Thursday's Options Report: Citigroup, WM, XOM, Crocs

Includes: C, CROX, WMIH, XOM
by: Interactive Brokers

Citigroup (NYSE:C) – The day’s most actively traded option series on our platform, Citigroup put the scariest face on today’s market house of horrors. Analyst downgrades amid unsettling speculation on the company’s capital adequacy sent Citi shares down 6% to $38.86 in early trading. Implied volatility shot up nearly 23% to start the trading day and now exceeds 42% (this against a historic volatility reading of 29.5%. The slide in prices has sent put-side premiums sharply higher. Of note here is buying activity in the November 40 calls, which seems counterintuitive given Citi’s current straits. We noticed similar buying activity in the November 45 calls a couple of weeks back – contracts reportedly dubbed “Chuck Must Go” calls by traders because the positions wagered on an imminent exit for the company’s embattled CEO Chuck Prince. Though rumors persisted, no announcement was forthcoming and the trade seemed a wash. But with the screws tightening around Mr. Prince and other financial sector CEO’s in light of the credit crunch, the “CEO exit call” may once again be in vogue as the market “bays for blood.” A 59% decline in premiums on the November 40 calls can’t hurt – possibly luring some options traders in on a bet that its share price can recover in the short term if the CEO is at long last forced from his watch.

Shares in Washington Mutual (NYSE:WM), the nation’s largest thrift, have taken a 7% dive today to $25.82 as speculation rises that the $1.3 billion in loan loss provisions set aside for Q4 may not be enough to mop up what’s left of WaMu’s year-end losses. Shares in Washington Mutual have surrendered 15% of their value in the two weeks since its staggering 72% drop in Q3 income, and today’s share price action hints that the worst ain’t over. Option players, meanwhile, have sent nearly 67,000 lots into action, with 3 times as many puts moving as calls. Traders sought hasty protection against further precipitous slides in WaMu shares by paying 260% more to obtain November 25 puts. The price outlook for December looks even bleaker given the intense buying interest in that month’s 22.50 puts.

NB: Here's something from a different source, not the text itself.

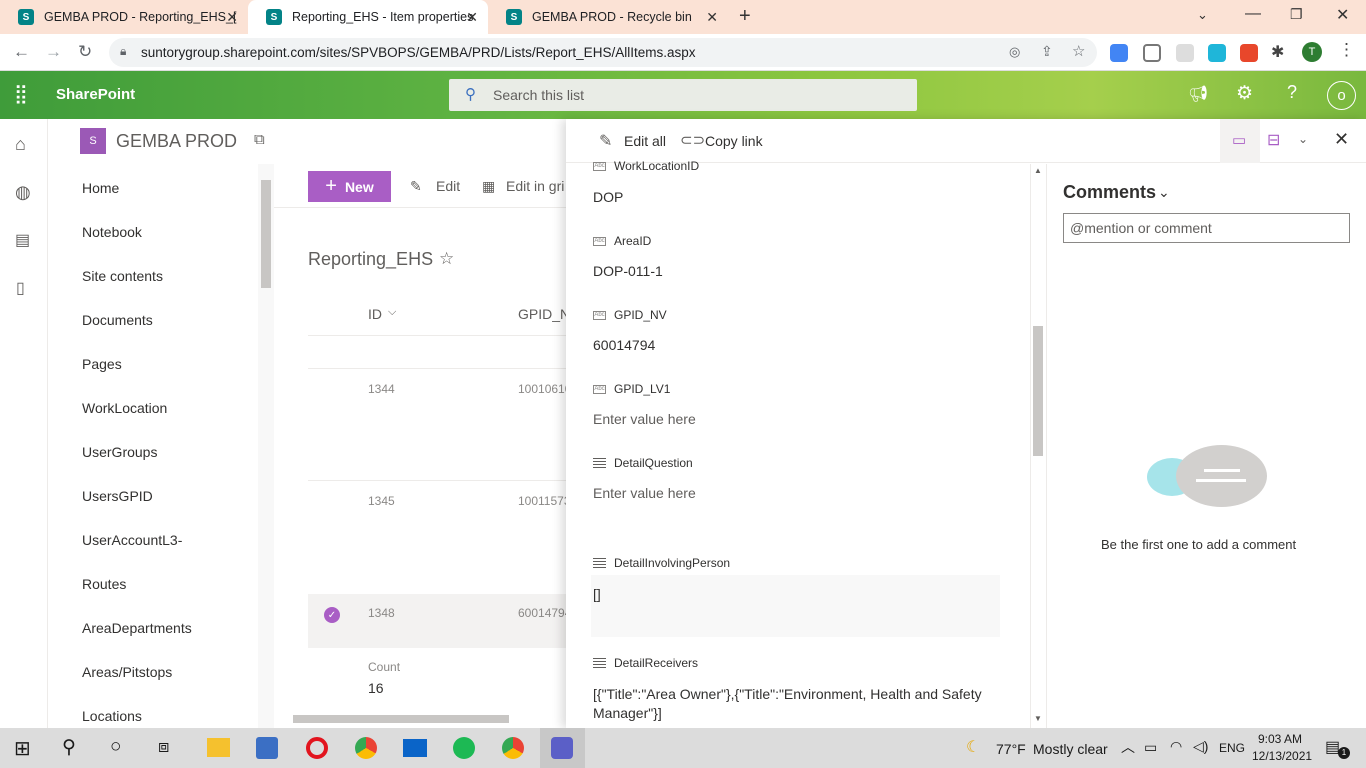 The width and height of the screenshot is (1366, 768). What do you see at coordinates (132, 540) in the screenshot?
I see `nav-item-useraccountl3: UserAccountL3-` at bounding box center [132, 540].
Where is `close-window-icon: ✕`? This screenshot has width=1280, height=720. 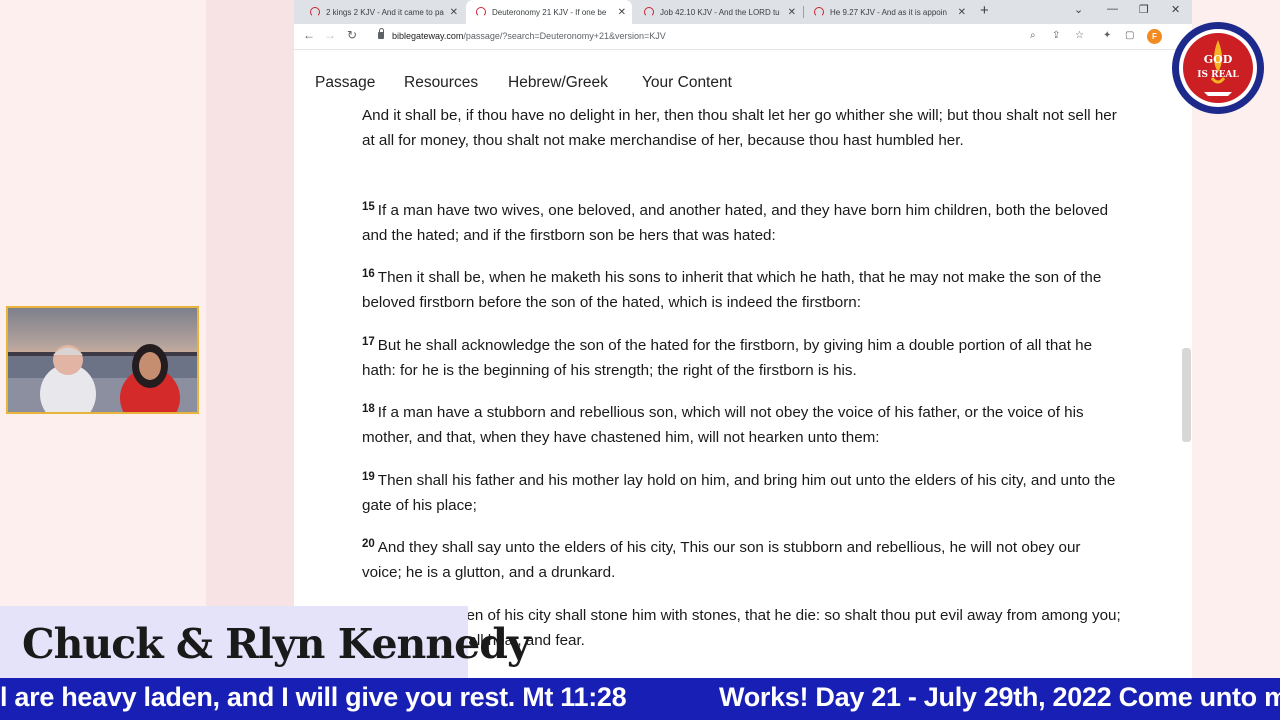 close-window-icon: ✕ is located at coordinates (1176, 10).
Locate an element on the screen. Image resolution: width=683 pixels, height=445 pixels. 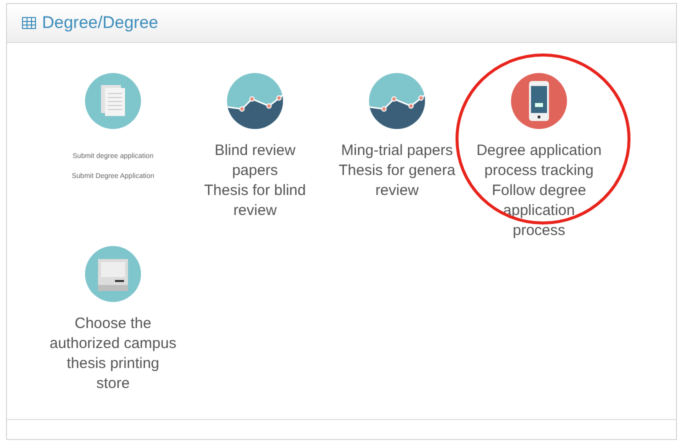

Exxon Mobil (NYSE:XOM) surprised the market this morning, missing street estimates for Q3 earnings by 6 cents a share. Tight margins on gasoline prices trumped record-high oil prices, leaving Exxon vulnerable to the same refinery squeeze that hurt its competitor ConocoPhillips in the earnings stakes last week. Damage to the share price has been marginal, with a 2% slide early in the session abating somewhat to 1.4% and a share price at $90.70. Options in Exxon Mobile remain extremely liquid today, ranking among the most actively traded series according to our volume scanners. The November 95 calls sold heavily today despite a 60% decline in the value of these positions. Similar activity seen yesterday we took as an indication of covered call writing against positions owned in the stock – a move that is directionally neutral but would have shown a market anticipating in-line earnings from a monster stock. Put buying is observed in the front month at strikes of 85 and 90.

Crocs Inc (NASDAQ:CROX) – Shares in the trendy shoe maker are seeking traction with little success today, down 27.6% to $54.05. The company more than doubled its Q3 profits, beating pre-report estimates, but guidance well short of street expectations hit right at the heart of Crocs’ skeptics inclined to write off the company’s prosperity to the fickle attentions of the fad shoe market. Options are trading at nearly 4 times the average volume, with more than 125,000 options in play. Heavy liquidity is observed in the front month contract in the November 50 puts and 60 calls – possibly indicative of strangle activity between those strikes. The Crocs series is a rich hunting ground for volatility plays – options traders are currently pricing in 73% potential fluctuation in its share price – a slight comedown from yesterday’s pre-earnings peak near 80% - against a historical volatility reading of 53.5%.

VIX - The VIX took a 15% leap to 21.35 by the noon hour, urged on by today’s redoubled trouble for the financial sector. With nearly 127,000 option contracts in play, it appears that some traders may have taken profit on positions in the November 22.50 calls, which sold heavily on the bid as premiums on the contract rose nearly 86%. The November 25 calls also sold heavily, with prices on the contracts nearly doubling today. Action in the December contract showed calls at the 25 strike trading to buyers and the middle of the market for around $2.00 apiece, implying a move past 27.00 to cap off the year. A look at the delta on this call shows option traders pricing in a less than 50/50 chance of this actually coming to pass, but if we’ve learned anything of the financial sector’s exposure to the credit squeeze, it’s that this tale is a very long yarn, and with each week comes new iterations, new layers of the crisis.